Los resultados de todos los experimentos se encuentran almacenados en los archivos .db y .csv. A continuación, se presenta una tabla comparativa de los modelos evaluados:

| Metrica    | basico    | k-fold    | Optuna    |
|------------|-----------|-----------|-----------|
| MSE        |10784333.1 |10226896.9 |10531777.9 |
| RMSE       |3283.9     |3197.2     |3245.2     |
| MAPE       |17.30%     |16.49%     |16.26%     |

**Conclusiones**

Basándose en los resultados obtenidos, se concluye que el modelo optimizado con Optuma es el más adecuado para la prediccion de los precios. Este modelo alcanzó los mejores resultados en términos de MSE y MAPE y demostró una buena capacidad de generalización.

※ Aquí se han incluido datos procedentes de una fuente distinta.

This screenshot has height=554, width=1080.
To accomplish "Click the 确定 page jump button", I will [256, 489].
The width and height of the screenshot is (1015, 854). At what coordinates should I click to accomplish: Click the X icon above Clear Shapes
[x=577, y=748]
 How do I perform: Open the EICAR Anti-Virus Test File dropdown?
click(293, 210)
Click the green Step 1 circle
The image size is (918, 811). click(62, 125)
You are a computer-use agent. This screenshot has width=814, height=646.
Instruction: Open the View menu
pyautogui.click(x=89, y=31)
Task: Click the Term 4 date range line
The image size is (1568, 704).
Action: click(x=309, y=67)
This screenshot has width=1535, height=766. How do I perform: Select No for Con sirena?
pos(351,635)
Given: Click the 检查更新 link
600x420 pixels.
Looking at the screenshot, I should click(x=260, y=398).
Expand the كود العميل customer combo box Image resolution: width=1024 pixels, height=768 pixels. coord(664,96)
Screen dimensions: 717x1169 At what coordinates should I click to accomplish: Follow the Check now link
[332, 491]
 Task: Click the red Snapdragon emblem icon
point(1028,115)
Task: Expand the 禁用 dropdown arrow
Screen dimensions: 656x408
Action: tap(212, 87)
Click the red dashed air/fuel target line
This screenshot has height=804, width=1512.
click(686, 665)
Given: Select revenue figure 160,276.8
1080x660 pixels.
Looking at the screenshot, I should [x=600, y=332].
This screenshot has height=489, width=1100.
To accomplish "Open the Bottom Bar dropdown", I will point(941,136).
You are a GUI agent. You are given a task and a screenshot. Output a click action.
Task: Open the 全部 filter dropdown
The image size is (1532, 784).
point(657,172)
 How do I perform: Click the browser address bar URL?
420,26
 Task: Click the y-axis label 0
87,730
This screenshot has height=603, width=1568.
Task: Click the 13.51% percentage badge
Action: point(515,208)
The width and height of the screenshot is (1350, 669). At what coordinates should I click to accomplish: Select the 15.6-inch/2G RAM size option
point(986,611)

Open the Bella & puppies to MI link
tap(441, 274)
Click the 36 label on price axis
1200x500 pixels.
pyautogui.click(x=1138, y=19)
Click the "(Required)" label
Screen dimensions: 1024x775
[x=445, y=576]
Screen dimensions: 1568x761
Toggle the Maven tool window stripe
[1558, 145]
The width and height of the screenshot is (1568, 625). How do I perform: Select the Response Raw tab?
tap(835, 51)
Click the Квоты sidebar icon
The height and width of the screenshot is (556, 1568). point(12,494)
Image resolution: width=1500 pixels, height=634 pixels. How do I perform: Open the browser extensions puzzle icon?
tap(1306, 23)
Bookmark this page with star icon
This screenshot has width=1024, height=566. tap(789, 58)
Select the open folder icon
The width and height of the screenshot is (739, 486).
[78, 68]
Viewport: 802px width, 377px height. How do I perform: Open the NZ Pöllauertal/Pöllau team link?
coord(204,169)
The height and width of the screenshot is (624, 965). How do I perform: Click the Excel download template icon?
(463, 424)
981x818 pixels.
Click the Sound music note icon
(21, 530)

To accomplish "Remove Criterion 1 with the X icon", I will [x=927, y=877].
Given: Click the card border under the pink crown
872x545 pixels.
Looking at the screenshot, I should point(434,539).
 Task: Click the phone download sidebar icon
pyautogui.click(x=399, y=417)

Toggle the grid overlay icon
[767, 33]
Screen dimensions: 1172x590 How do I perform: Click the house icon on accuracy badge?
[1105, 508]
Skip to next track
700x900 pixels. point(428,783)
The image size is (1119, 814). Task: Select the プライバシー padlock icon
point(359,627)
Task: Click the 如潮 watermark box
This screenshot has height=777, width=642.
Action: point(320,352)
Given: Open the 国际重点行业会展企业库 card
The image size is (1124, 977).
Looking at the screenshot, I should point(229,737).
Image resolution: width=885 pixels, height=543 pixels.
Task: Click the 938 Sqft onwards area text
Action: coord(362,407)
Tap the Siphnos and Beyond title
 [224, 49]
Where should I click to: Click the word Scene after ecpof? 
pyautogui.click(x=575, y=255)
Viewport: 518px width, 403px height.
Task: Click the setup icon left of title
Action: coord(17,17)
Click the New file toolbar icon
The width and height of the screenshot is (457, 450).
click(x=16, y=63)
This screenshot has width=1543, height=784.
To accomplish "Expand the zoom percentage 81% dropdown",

La optimización de hiperparámetros resultó ser crucial para mejorar el desempeño de los modelos. En particular, el hiperparámetro n_estimators tuvo un impacto significativo en el modelo de Random Forest.


# Exercise P0.2 (50%)

Create an API of the model.

Example:
![](https://github.com/sergiomora03/AdvancedTopicsAnalytics/blob/main/notebooks/img/img015.PNG?raw=true)

#### Evaluation:
- 40% - API hosted on a cloud service
- 10% - Show screenshots of the model doing the predictions on the local machine


# **Nota:**
 "El repositorio de GitHub contiene el código fuente de la API desarrollada con FastAPI, incluyendo ejemplos de uso y ejecución.